# Ops playbook

## Default thresholds

Start with these defaults and keep them configurable:

- CPU high: `cpu_pct > 85` for five consecutive one-minute samples
- Memory high: `memory_pct > 85` for five consecutive one-minute samples
- Disk low: `disk_free_ratio < 0.10`
- Server error burst: `500`, `502`, or `504` count above `20` in one minute
- Suspicious IP: one IP above `200` requests per minute
- 404 scan burst: sudden 404 spike against many distinct routes in a short window
- Performance degradation: average response time above `2000 ms` over the alert window

## Alert flow

1. Detect the threshold breach.
2. Enrich it with:
   - time window
   - affected site or route
   - top IPs or URIs
   - recent error fingerprints
   - operator caveats
3. De-duplicate repeated alerts with a cooldown.
4. Send the webhook payload.
5. Record the alert as an `action_event` even when the webhook fails.

## Webhook payload shape

Keep the outgoing alert compact and readable:

```json
{
  "title": "Server-Mate alert",
  "severity": "critical",
  "kind": "server_error_burst",
  "host_id": "web-01",
  "site": "example.com",
  "summary": "502 errors crossed the threshold in the last minute.",
  "details": {
    "count": 37,
    "top_uri": "/api/pay",
    "top_ip": "203.0.113.8"
  },
  "suggested_next_step": "Check php-fpm health and upstream socket availability."
}
```

## AI diagnosis packaging

When translating an unfamiliar stack trace or error burst for the operator, send:

- the normalized category or fingerprint
- the compact message
- the top few neighboring raw lines
- the affected route, site, or upstream
- the current alert context

Ask the model for:

1. a plain-language explanation
2. the most likely root causes
3. the next three checks
4. the safest fix or rollback path
5. a confidence level

## Auto-ban policy

Keep auto-ban disabled or dry-run until the operator explicitly enables it.
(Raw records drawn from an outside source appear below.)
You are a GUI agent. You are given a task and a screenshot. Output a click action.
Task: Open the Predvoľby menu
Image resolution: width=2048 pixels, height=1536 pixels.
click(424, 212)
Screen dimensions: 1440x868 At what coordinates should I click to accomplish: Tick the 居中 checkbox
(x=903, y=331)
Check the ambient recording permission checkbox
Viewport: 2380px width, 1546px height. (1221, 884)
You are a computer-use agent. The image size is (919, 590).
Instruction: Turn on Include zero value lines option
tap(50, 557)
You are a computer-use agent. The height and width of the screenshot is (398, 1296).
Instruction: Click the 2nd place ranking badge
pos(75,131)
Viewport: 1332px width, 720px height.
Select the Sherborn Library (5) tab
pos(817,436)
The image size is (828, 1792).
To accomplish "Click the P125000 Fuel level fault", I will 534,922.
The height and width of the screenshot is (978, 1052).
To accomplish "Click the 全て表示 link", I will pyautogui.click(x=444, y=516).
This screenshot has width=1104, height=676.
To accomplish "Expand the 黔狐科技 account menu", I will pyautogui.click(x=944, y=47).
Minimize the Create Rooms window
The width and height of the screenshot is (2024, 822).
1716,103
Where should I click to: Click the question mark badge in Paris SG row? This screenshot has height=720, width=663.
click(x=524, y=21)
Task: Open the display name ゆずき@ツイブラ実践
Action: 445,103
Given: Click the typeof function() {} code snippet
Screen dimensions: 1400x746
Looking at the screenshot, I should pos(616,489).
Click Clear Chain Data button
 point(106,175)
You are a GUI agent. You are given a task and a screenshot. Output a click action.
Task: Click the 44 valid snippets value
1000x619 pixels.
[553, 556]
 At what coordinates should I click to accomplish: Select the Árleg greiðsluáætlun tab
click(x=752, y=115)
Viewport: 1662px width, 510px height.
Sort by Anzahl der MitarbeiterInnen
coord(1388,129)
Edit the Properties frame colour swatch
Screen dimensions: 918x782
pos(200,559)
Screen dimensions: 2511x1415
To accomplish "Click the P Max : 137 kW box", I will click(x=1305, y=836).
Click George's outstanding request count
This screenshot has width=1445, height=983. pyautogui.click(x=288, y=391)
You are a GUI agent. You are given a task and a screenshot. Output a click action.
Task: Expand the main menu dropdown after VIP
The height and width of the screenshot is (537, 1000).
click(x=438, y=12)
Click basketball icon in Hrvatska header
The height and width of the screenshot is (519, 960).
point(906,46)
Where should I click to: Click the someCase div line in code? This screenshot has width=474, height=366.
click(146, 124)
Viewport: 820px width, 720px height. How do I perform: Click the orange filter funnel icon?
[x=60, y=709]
Require all of the following:

- allowlist support for trusted IPs or office ranges
- evidence that the spike is abusive, not a flash crowd
- a cooldown and a per-hour action cap
- a TTL such as 24 hours
- an audit record with the exact ban or unban command

Good auto-ban candidates:

- repeated request-rate breaches from one IP
- scanner-like user-agents plus 404 spray patterns
- brute-force style hits against admin routes

## Auto-heal policy

Keep self-heal more conservative than alerting.

Require all of the following:

- repeated `502` or upstream-failure evidence
- a failing health check or equivalent secondary signal
- one restart attempt per service per cooldown window
- post-action verification
- an escalation path when the restart does not help

Prefer a sequence like:

1. Alert
2. Dry-run recommendation
3. One guarded restart of the proven failing service
4. Re-check error rate and health
5. Escalate instead of looping

## Reporting windows

- Daily report: previous calendar day
- Weekly report: current or previous ISO week, but keep the choice explicit
- Monthly report: calendar month plus a growth or peak comparison

For each report, surface only the top issues and the trend delta. Avoid dumping every counter.